“Roma,” she said. “The chaos outside . . . It won’t just end tonight as it always does. It won’t go back to the way it was.”
Roma smoothed his thumb across her wrist. “I know,” he replied. “While we weren’t watching, we have lost power.”
While the Scarlet Gang and White Flowers were busy chasing a blackmailer, busy maintaining their business to stay atop each other, a third threat had risen quietly among the noise.
The gangsters still had weapons. People. Connections. But they would not have land to operate on. If the revolt outside was victorious, come morning, Shanghai would be a workers’ city. No longer under a false government, lawless for the gangsters to run amok. No longer a self-contained paradise for trade and violence.
“It seems so fruitless,” Juliette grumbled. “The Communists are armed, the workers are taking the city. There has been no monster attack, no madness. Perhaps it will come once the Communists clash with the Nationalists, but for all we know, this blackmailer was never even a threat upon our people. We kept chasing after monsters, and politics was what swept the rug from right under our feet.”
Roma’s hands stilled. By now Juliette’s fingers were plenty warm. Still, Roma didn’t let go. He held on.
“It’s not our fault,” he said. “We are heirs of a criminal underworld, not politicians. We can fight monsters, not the turning tide of a revolution.”
Juliette huffed, but she hardly had anything worthy of argument. She leaned toward Roma, and he let her settle against his chest.
“What are we to do, Roma?” she asked, her voice careful. “What are we to do when we get out of here?”
Roma made an inquisitive noise. She felt the vibration against her ear. “We survive. What else is there?”
“No, that’s not what I meant.” Juliette lifted her head, blinking into the hazy darkness. Roma smiled the moment he peered down and met her gaze, like it was an instinct. “What are we to do? On two sides of a feud, in a city that might crumble before our families stop killing each other.”
Roma was silent for a moment. Then he wrapped his arms around her and collapsed the both of them backward—him with a firm plop and Juliette with an ungainly noise, taken by surprise.
“This is warmer,” Roma explained, yanking the blankets over them.
Juliette lifted a brow. “Trying to get me into bed already?”
When Roma let out a soft laugh, it almost felt like the world would be okay. Juliette could fool herself into thinking the rounds of gunfire outside were fireworks, the same sort of celebration that had hurtled through the city during the New Year. They could pretend it was January again, revert back to a time when the city was still.
But even when it was still, it had been teetering toward something, on the brink of metamorphosis. Nothing was going to remain idle and unchanging when there was so much anger lurking just beneath the floating surface. The gangsters would no longer be the power in charge when the city outside fell quiet again, but the Scarlet Gang and the White Flowers would still be at war.
Juliette felt her heart sink right down to her stomach. She retrieved her hand from inside the blankets and brought it to Roma’s cheek.
“I wish we had been born as other people,” she whispered. “Born into ordinary lives, untouched by a blood feud.”
Roma’s hand came up too, curled loosely around hers to keep her touch remaining upon him. For a long while, he looked at her, taking in her eyes, her mouth, gaze roaming like he had once been starving and this now was a feast.

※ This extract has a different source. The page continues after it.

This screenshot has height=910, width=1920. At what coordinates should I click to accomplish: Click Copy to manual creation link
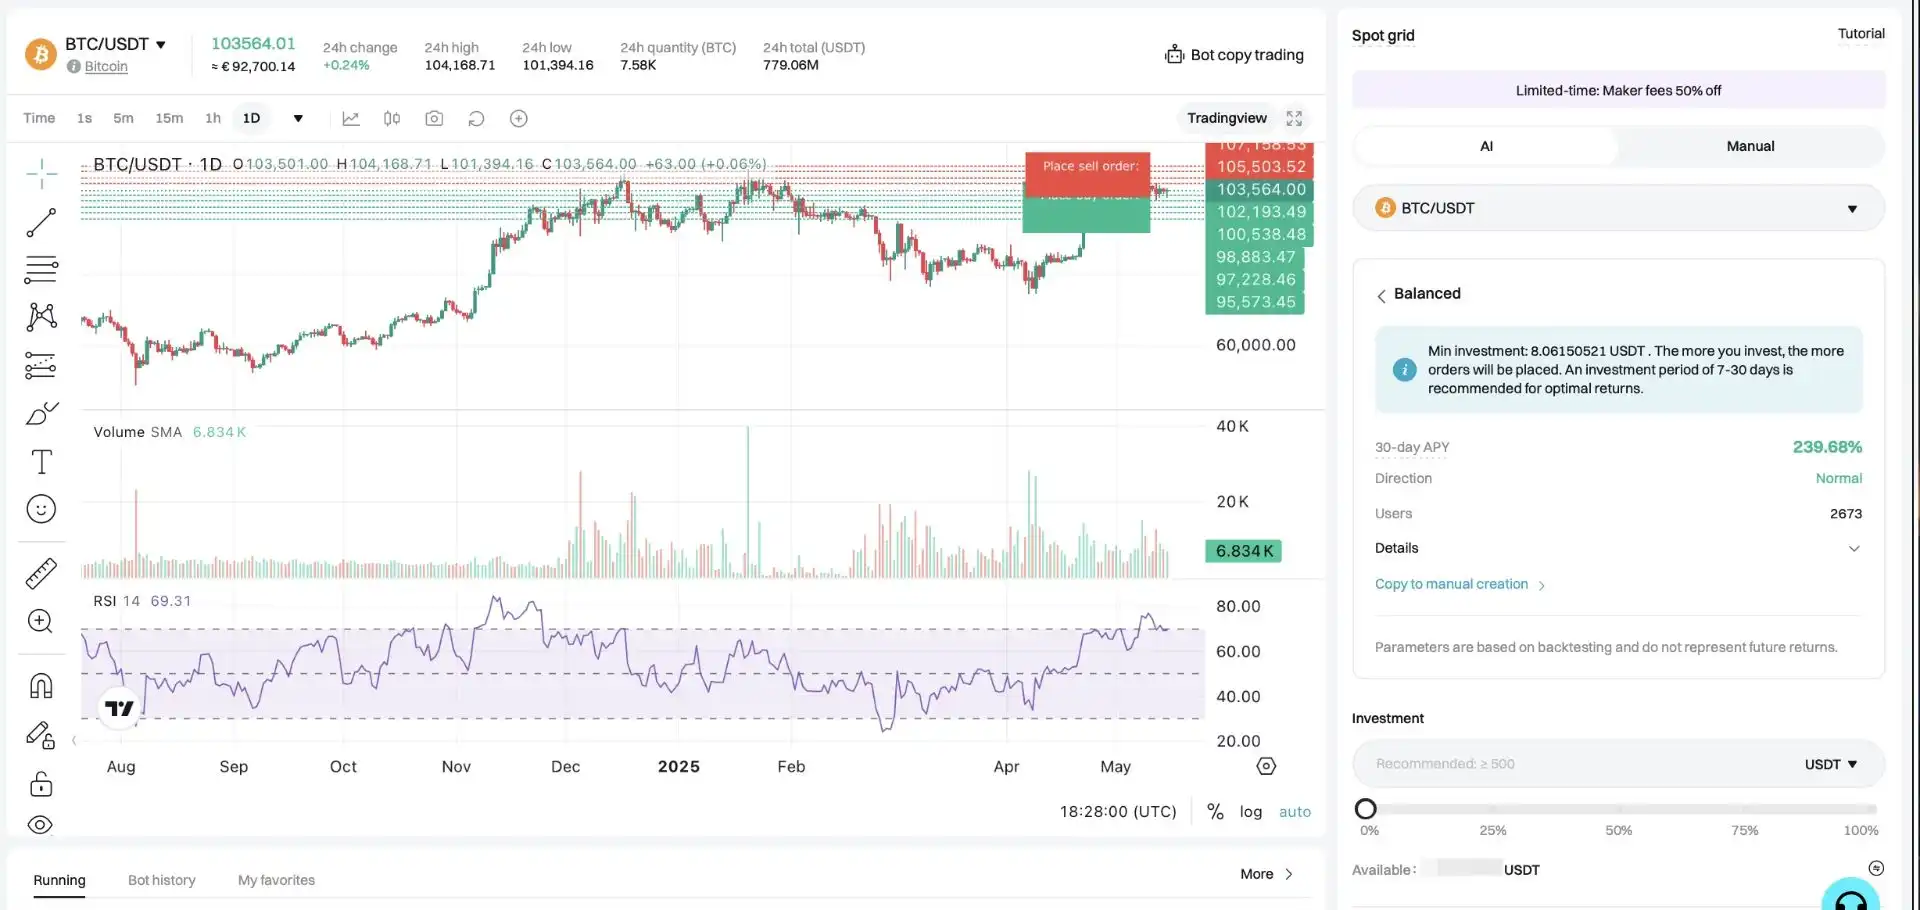pos(1451,584)
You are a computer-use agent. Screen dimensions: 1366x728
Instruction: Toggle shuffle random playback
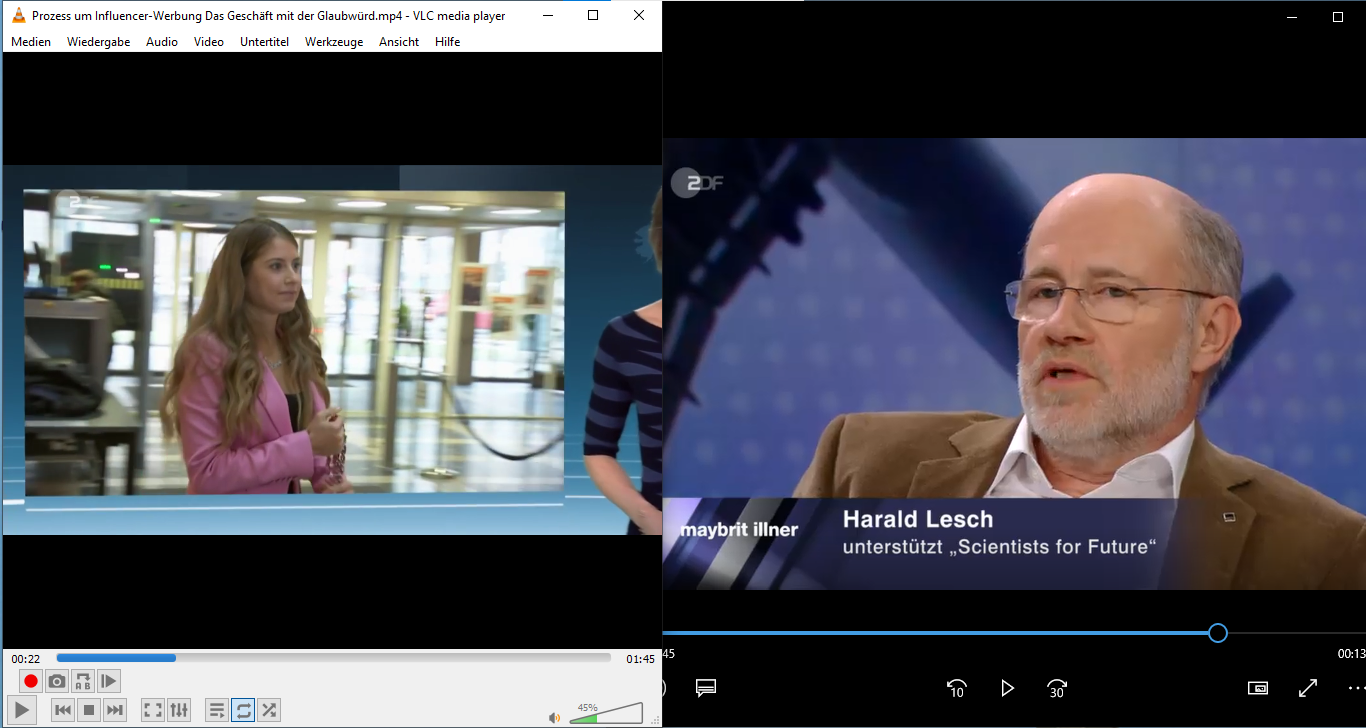tap(269, 710)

“No,” Roma finally said. “Then we would not have met. Then I would have lived an ordinary life, pining for some great love I would never find, because ordinary things happen to ordinary people, and ordinary people settle for something that satisfies them, never knowing if there would have been greater happiness in another life.” His voice was rough, but it was certain. “I will fight this war to love you, Juliette Cai. I will fight this feud to have you, because it was this feud that gave you to me, twisted as it is, and now I will take you away from it.”
Juliette searched his face, searched for any hint of hesitance. Roma didn’t waver.
“What pretty words,” she whispered. She tried to play it cool, but she knew Roma could hear her breathlessness.
“I mean them all,” Roma replied. “I would engrave them onto stone if that would have you believe me more.”
“I believe you.” Juliette finally let herself smile. “But you shall not engrave it onto stone, because I don’t need you to take me away from the feud. I’ll be running by your side.”